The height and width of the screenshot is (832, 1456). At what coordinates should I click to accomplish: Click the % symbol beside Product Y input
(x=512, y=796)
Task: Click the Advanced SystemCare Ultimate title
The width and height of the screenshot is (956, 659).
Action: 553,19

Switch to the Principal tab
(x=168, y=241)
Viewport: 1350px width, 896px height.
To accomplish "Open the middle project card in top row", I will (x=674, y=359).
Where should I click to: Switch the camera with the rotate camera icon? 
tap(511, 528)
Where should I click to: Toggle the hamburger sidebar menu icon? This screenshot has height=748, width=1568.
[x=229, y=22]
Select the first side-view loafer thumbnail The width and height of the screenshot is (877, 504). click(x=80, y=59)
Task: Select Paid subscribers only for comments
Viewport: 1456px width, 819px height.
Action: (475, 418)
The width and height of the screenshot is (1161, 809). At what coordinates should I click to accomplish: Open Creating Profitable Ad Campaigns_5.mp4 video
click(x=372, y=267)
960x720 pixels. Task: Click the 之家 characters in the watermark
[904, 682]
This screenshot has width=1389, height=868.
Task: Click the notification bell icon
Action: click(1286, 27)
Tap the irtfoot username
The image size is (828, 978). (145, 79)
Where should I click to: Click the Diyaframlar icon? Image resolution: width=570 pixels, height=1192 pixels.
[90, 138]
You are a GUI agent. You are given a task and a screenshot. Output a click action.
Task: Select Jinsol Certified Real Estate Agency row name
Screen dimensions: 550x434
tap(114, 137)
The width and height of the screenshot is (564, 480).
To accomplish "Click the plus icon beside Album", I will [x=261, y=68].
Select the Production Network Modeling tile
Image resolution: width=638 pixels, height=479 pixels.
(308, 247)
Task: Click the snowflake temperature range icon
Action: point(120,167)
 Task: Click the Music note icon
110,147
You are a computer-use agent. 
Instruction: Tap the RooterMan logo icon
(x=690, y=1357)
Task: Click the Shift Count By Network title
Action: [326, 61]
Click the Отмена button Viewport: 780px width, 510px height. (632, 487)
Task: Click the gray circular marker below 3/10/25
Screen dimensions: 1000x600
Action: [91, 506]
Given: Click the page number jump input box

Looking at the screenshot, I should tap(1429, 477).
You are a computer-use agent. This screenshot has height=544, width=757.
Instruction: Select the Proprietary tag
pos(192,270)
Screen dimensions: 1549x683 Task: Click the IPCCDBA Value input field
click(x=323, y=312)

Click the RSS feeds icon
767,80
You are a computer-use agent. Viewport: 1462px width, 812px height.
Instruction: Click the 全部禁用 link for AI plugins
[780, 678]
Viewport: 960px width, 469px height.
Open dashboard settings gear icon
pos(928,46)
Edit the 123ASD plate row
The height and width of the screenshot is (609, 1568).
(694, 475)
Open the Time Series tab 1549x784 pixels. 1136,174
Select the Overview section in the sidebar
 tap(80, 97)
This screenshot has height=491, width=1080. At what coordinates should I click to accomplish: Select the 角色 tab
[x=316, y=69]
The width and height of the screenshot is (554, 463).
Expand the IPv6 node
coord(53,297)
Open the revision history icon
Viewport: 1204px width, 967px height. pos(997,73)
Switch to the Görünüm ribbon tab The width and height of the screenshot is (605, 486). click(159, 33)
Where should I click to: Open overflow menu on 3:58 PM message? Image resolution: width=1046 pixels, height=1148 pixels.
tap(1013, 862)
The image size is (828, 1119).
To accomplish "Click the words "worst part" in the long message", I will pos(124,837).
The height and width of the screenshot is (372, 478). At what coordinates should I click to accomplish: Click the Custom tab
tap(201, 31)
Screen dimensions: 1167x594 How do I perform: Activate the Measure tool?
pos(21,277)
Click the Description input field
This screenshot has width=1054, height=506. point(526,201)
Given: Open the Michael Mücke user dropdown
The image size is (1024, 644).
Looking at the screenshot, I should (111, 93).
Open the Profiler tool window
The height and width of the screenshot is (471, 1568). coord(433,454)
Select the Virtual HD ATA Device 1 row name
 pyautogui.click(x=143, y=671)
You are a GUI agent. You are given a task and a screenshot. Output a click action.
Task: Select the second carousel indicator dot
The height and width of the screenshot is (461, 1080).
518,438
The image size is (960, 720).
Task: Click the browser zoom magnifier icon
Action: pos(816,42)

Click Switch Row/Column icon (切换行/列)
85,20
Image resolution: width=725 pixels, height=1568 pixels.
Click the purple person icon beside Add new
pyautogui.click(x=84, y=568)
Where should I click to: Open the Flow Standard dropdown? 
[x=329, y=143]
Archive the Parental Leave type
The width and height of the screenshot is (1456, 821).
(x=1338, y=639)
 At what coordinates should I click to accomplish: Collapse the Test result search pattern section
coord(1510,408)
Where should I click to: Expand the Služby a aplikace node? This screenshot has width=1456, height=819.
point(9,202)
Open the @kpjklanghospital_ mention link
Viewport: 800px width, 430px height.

= = = =

Return every one of the rows above exactly as it appears, with no changes.

◆ **Task response**
The height and width of the screenshot is (832, 1456). At what coordinates should I click to accomplish: Click the % symbol beside Product Y input
(x=512, y=796)
Task: Click the Advanced SystemCare Ultimate title
The width and height of the screenshot is (956, 659).
Action: 553,19

Switch to the Principal tab
(x=168, y=241)
Viewport: 1350px width, 896px height.
To accomplish "Open the middle project card in top row", I will (x=674, y=359).
Where should I click to: Switch the camera with the rotate camera icon? 
tap(511, 528)
Where should I click to: Toggle the hamburger sidebar menu icon? This screenshot has height=748, width=1568.
[x=229, y=22]
Select the first side-view loafer thumbnail The width and height of the screenshot is (877, 504). click(x=80, y=59)
Task: Select Paid subscribers only for comments
Viewport: 1456px width, 819px height.
Action: (475, 418)
The width and height of the screenshot is (1161, 809). At what coordinates should I click to accomplish: Open Creating Profitable Ad Campaigns_5.mp4 video
click(x=372, y=267)
960x720 pixels. Task: Click the 之家 characters in the watermark
[904, 682]
This screenshot has width=1389, height=868.
Task: Click the notification bell icon
Action: click(1286, 27)
Tap the irtfoot username
The image size is (828, 978). (145, 79)
Where should I click to: Click the Diyaframlar icon? Image resolution: width=570 pixels, height=1192 pixels.
[90, 138]
You are a GUI agent. You are given a task and a screenshot. Output a click action.
Task: Select Jinsol Certified Real Estate Agency row name
Screen dimensions: 550x434
tap(114, 137)
The width and height of the screenshot is (564, 480).
To accomplish "Click the plus icon beside Album", I will [x=261, y=68].
Select the Production Network Modeling tile
Image resolution: width=638 pixels, height=479 pixels.
(308, 247)
Task: Click the snowflake temperature range icon
Action: point(120,167)
 Task: Click the Music note icon
110,147
You are a computer-use agent. 
Instruction: Tap the RooterMan logo icon
(x=690, y=1357)
Task: Click the Shift Count By Network title
Action: [326, 61]
Click the Отмена button Viewport: 780px width, 510px height. (632, 487)
Task: Click the gray circular marker below 3/10/25
Screen dimensions: 1000x600
Action: [91, 506]
Given: Click the page number jump input box

Looking at the screenshot, I should tap(1429, 477).
You are a computer-use agent. This screenshot has height=544, width=757.
Instruction: Select the Proprietary tag
pos(192,270)
Screen dimensions: 1549x683 Task: Click the IPCCDBA Value input field
click(x=323, y=312)

Click the RSS feeds icon
767,80
You are a computer-use agent. Viewport: 1462px width, 812px height.
Instruction: Click the 全部禁用 link for AI plugins
[780, 678]
Viewport: 960px width, 469px height.
Open dashboard settings gear icon
pos(928,46)
Edit the 123ASD plate row
The height and width of the screenshot is (609, 1568).
(694, 475)
Open the Time Series tab 1549x784 pixels. 1136,174
Select the Overview section in the sidebar
 tap(80, 97)
This screenshot has height=491, width=1080. At what coordinates should I click to accomplish: Select the 角色 tab
[x=316, y=69]
The width and height of the screenshot is (554, 463).
Expand the IPv6 node
coord(53,297)
Open the revision history icon
Viewport: 1204px width, 967px height. pos(997,73)
Switch to the Görünüm ribbon tab The width and height of the screenshot is (605, 486). click(159, 33)
Where should I click to: Open overflow menu on 3:58 PM message? Image resolution: width=1046 pixels, height=1148 pixels.
tap(1013, 862)
The image size is (828, 1119).
To accomplish "Click the words "worst part" in the long message", I will pos(124,837).
The height and width of the screenshot is (372, 478). At what coordinates should I click to accomplish: Click the Custom tab
tap(201, 31)
Screen dimensions: 1167x594 How do I perform: Activate the Measure tool?
pos(21,277)
Click the Description input field
This screenshot has width=1054, height=506. point(526,201)
Given: Open the Michael Mücke user dropdown
The image size is (1024, 644).
Looking at the screenshot, I should (111, 93).
Open the Profiler tool window
The height and width of the screenshot is (471, 1568). coord(433,454)
Select the Virtual HD ATA Device 1 row name
 pyautogui.click(x=143, y=671)
You are a GUI agent. You are given a task and a screenshot. Output a click action.
Task: Select the second carousel indicator dot
The height and width of the screenshot is (461, 1080).
518,438
The image size is (960, 720).
Task: Click the browser zoom magnifier icon
Action: pos(816,42)

Click Switch Row/Column icon (切换行/列)
85,20
Image resolution: width=725 pixels, height=1568 pixels.
Click the purple person icon beside Add new
pyautogui.click(x=84, y=568)
Where should I click to: Open the Flow Standard dropdown? 
[x=329, y=143]
Archive the Parental Leave type
The width and height of the screenshot is (1456, 821).
(x=1338, y=639)
 At what coordinates should I click to accomplish: Collapse the Test result search pattern section
coord(1510,408)
Where should I click to: Expand the Služby a aplikace node? This screenshot has width=1456, height=819.
point(9,202)
Open the @kpjklanghospital_ mention link
Viewport: 800px width, 430px height.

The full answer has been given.